Water Propagation Experiment
For me, the easiest way to propagate succulents is through stem cuttings. I’ve had such great success using this method for so long that it is my preferred route. Please click on “Easiest Way to Propagate Succulents” to read more. But I was curious about water propagation and wanted to find out for myself and see how it works. So I experimented with three stem cuttings and rooted them in water. Please click on “Water Propagation for Succulents” to read more about this experiment. I used 2 stem cuttings from a jade plant (crassula ovata) and once stem cutting from an aeonium (blushing beauty) plant.
Does Water Propagation Work for Succulents?
According to my own experiment and from what I have heard from others, YES, water propagation does work. All three stem cuttings did not rot while sitting in water for a span of about 6 weeks. The two jade stem cuttings grew plenty of roots while the aeonium stem cutting grew one measly root that was hardly noticeable. But all three cuttings survived in water without rotting. The reason why succulents do not rot while sitting in water is because they are not exposed to fungus, bacteria and pathogens present in soil. So in reality, succulents do not really hate water, they are just susceptible to root rot due to the pathogens in the soil. Technically, water is not the culprit but the bacteria in soil.
Water Roots Vs. Dry Roots
One concern that I heard a lot from people was that roots grown in water are different from dry roots and that water roots will not fare well when planted in soil. From what I’ve seen in my experience with these three stem cuttings, it didn’t seem to affect the plants whether the roots were grown in water or in dirt. All three plants developed healthy roots systems once planted in soil. In fact, the aeonium which hardly had any roots grown in water still fared very well when planted in soil.
Here’s how they look planted in soil after being in water.

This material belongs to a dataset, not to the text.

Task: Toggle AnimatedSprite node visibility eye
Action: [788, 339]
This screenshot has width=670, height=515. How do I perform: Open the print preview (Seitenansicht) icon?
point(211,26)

Updated Pics 4 Months Later
Four months after planting these stems in soil, they are doing well and showing new growth. They have survived the drought, heat waves and plenty of neglect over the summer. Even the aeonium with hardly any roots is doing well. (Please excuse the white dust on the leaves. My daughter poured sand on it while playing in her sand box).

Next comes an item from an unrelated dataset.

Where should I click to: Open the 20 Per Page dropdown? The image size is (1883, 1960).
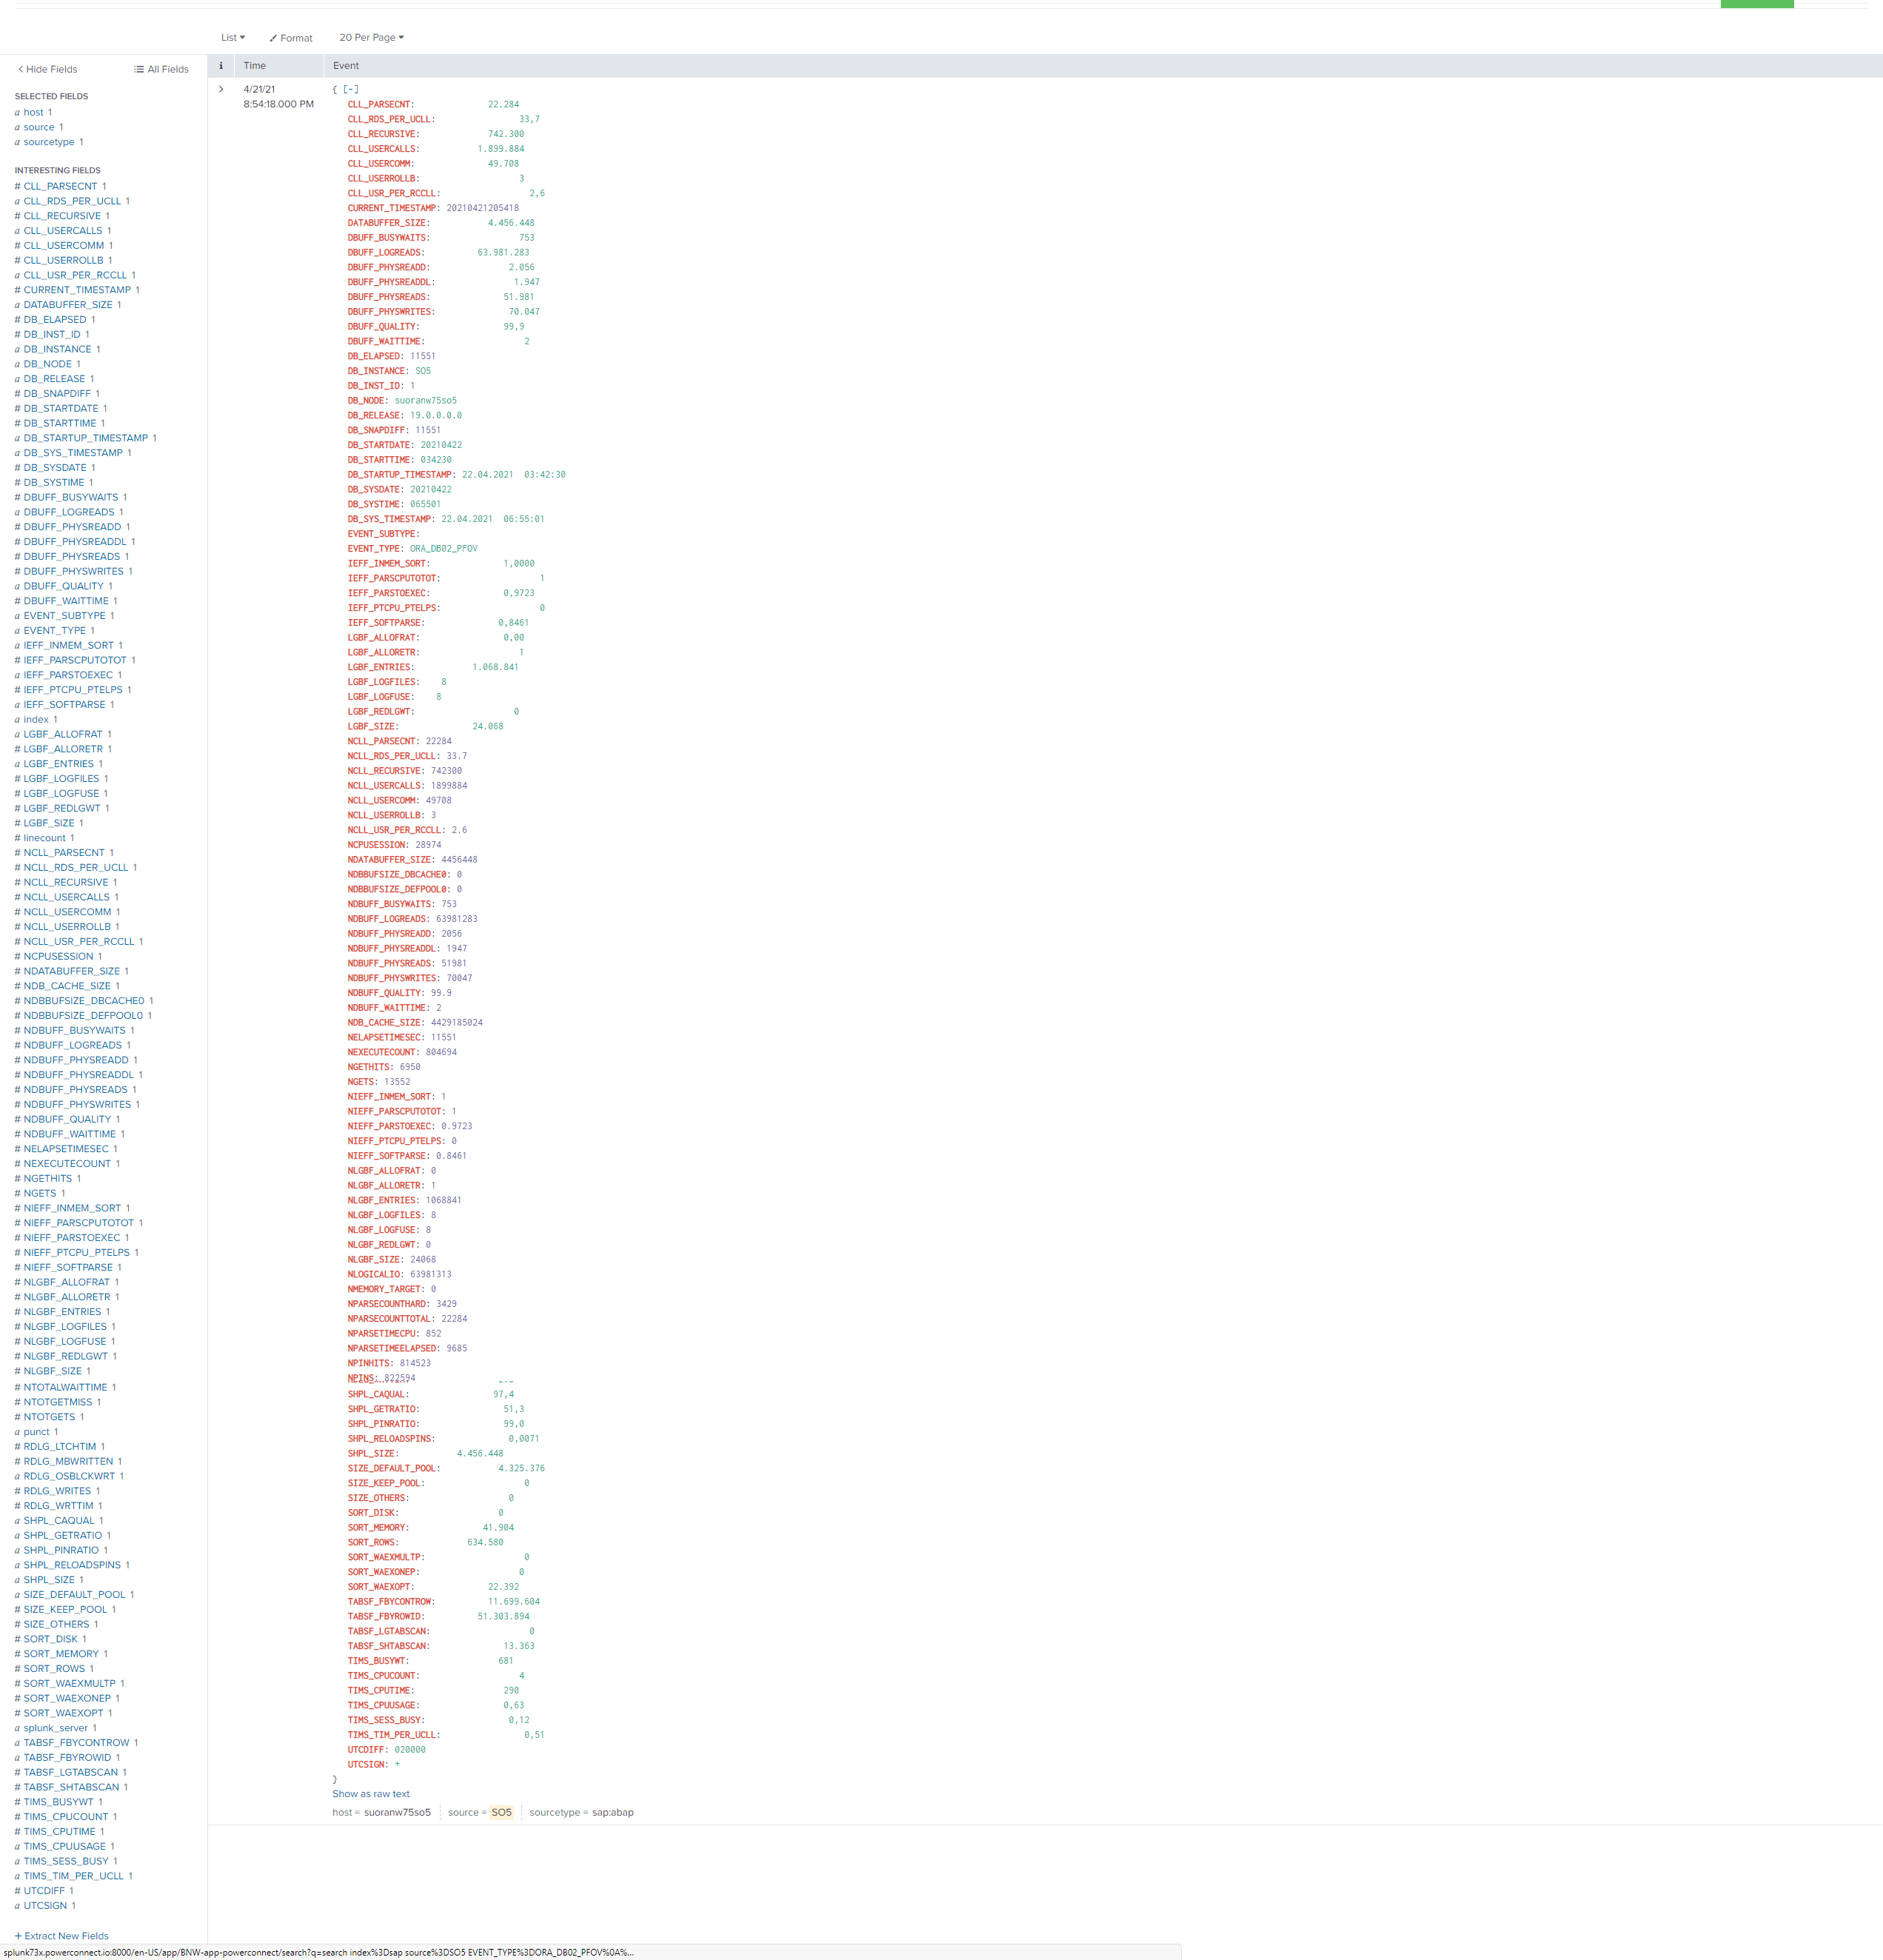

These plants are so hardy and resilient and they’ve proven to me again and again that they can withstand harsh conditions thrown at them. This was no exception.
I’ve decided to repot them and give them a better home. They deserve it after all they’ve been through. I simply removed them from the old pots and repotted them in cactus mix combined with perlite. Although covered in dirt, you can tell they’ve grown healthy root systems.
Here’s how they look after re-potting
The 2 jade stem cuttings ended up in this arrangement.
Here’s where I placed the aeonium. (Please excuse the sand on the leaves that my daughter poured on it)
Water propagation definitely works and if you are having trouble propagating your succulents, you can try this method to see if you’ll have more success. For a step-by-step guide, please click on “Water Propagation for Succulents”. Some people like the look of succulents growing in water that they do not bother transplanting them in soil and keep them in water indefinitely. They just replace the water with fresh water as needed and the plants continue to survive this way.